Os valores apresentados tanto por Mercadante como por Alckmin, no entanto, estão longe do teto de gasto fixado pelas campanhas. Os petistas pretendem gastar até R$ 46 milhões e os tucanos, R$ 58 milhões.

Segundo a última pesquisa Ibope/Estado/TV Globo, divulgada no dia 3 de setembro, Alckmin lidera a corrida estadual e venceria no primeiro turno com 51% das intenções de voto. Mercadante tem 20%.

O presidente licenciado da Federação das Indústrias de São Paulo (Fiesp), Paulo Skaf (PSB), apareceu com apenas 2% das intenções de voto na pesquisa, mas apresentou arrecadação polpuda à Justiça Eleitoral - R$ 10 milhões - e já gastou R$ 6,6 milhões.

Os dados dos doadores de campanha dos candidatos, no entanto, só serão divulgados oficialmente pela Justiça Eleitoral no dia 2 de novembro, a partir da prestação de contas final.

Senado. A candidata do PT ao Senado e líder nas pesquisas, Marta Suplicy, arrecadou mais do que a soma de todos os seus adversários.
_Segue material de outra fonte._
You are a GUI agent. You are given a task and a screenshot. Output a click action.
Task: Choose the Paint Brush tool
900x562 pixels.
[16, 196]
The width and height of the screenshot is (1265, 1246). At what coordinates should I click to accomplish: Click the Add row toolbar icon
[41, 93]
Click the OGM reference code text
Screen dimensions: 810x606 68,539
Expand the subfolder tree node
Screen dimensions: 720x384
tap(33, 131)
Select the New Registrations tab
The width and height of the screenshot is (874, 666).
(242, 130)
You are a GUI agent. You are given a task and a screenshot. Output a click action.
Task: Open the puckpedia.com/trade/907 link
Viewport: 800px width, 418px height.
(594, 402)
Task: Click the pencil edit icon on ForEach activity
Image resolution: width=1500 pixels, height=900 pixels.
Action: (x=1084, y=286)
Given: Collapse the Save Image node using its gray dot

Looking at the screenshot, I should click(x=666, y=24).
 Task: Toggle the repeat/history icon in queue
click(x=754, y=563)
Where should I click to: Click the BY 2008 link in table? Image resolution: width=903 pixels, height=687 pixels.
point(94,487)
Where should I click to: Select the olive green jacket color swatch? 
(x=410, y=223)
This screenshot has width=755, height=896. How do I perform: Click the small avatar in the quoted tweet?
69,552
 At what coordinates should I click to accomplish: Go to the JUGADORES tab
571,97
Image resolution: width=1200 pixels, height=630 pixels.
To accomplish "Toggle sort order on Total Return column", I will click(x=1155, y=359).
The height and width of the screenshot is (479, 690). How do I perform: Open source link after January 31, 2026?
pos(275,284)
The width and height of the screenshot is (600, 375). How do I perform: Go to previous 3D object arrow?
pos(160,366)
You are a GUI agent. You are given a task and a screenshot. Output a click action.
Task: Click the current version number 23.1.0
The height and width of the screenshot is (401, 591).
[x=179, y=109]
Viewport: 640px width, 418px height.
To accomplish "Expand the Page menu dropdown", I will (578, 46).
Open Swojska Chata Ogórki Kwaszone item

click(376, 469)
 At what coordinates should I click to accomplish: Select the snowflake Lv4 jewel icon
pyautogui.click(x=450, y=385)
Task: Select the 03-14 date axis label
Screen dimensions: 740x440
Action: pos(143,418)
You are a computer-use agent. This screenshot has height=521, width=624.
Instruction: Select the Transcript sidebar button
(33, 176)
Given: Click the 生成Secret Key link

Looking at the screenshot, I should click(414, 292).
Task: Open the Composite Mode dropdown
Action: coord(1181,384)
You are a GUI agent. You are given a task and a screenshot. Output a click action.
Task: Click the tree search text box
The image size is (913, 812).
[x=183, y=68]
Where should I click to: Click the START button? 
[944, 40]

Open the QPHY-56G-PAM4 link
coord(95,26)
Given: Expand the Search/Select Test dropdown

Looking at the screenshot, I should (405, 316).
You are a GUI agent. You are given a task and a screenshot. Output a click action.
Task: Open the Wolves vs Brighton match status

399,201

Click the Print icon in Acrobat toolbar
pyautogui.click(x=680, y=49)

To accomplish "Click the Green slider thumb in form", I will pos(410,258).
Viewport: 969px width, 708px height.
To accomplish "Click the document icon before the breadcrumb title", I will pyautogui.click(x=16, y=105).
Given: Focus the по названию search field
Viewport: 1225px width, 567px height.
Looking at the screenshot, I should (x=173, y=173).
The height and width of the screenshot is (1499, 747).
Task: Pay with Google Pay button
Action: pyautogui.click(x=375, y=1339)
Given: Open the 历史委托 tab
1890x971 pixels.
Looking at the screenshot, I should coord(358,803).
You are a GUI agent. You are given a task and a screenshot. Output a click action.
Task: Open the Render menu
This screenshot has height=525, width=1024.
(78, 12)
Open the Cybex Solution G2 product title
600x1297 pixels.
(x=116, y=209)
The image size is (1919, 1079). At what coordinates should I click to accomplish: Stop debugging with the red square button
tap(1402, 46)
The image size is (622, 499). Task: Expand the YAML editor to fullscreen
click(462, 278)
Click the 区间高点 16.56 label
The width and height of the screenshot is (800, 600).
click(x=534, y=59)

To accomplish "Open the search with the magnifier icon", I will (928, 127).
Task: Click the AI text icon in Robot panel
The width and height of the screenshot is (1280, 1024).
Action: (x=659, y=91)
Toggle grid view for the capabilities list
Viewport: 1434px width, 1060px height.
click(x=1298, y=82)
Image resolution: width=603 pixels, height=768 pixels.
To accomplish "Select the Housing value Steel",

Segundo os dados apresentados à Justiça Eleitoral, a ex-prefeita de São Paulo obteve R$ 4,6 milhões para promover sua candidatura.

Ao todo, Marta utilizou a maior parte do bolo para seu programa de TV: R$ 1,1 milhão. De acordo com a pesquisa Ibope/Estado/TV Globo, ela tem 36% das intenções de voto.

Seu colega de chapa e vice-líder na pesquisa com 26%, o vereador Netinho de Paula (PC do B) declarou arrecadação de R$ 1,1 milhão. Seu principal gasto é descrito como "serviço prestado por terceiros", em que empenhou R$ 820 mil.

Orestes Quércia (PMDB), que desistiu ontem da corrida pelo Senado, declarou arrecadação de apenas R$ 144 mil e gasto de R$ 120 mil.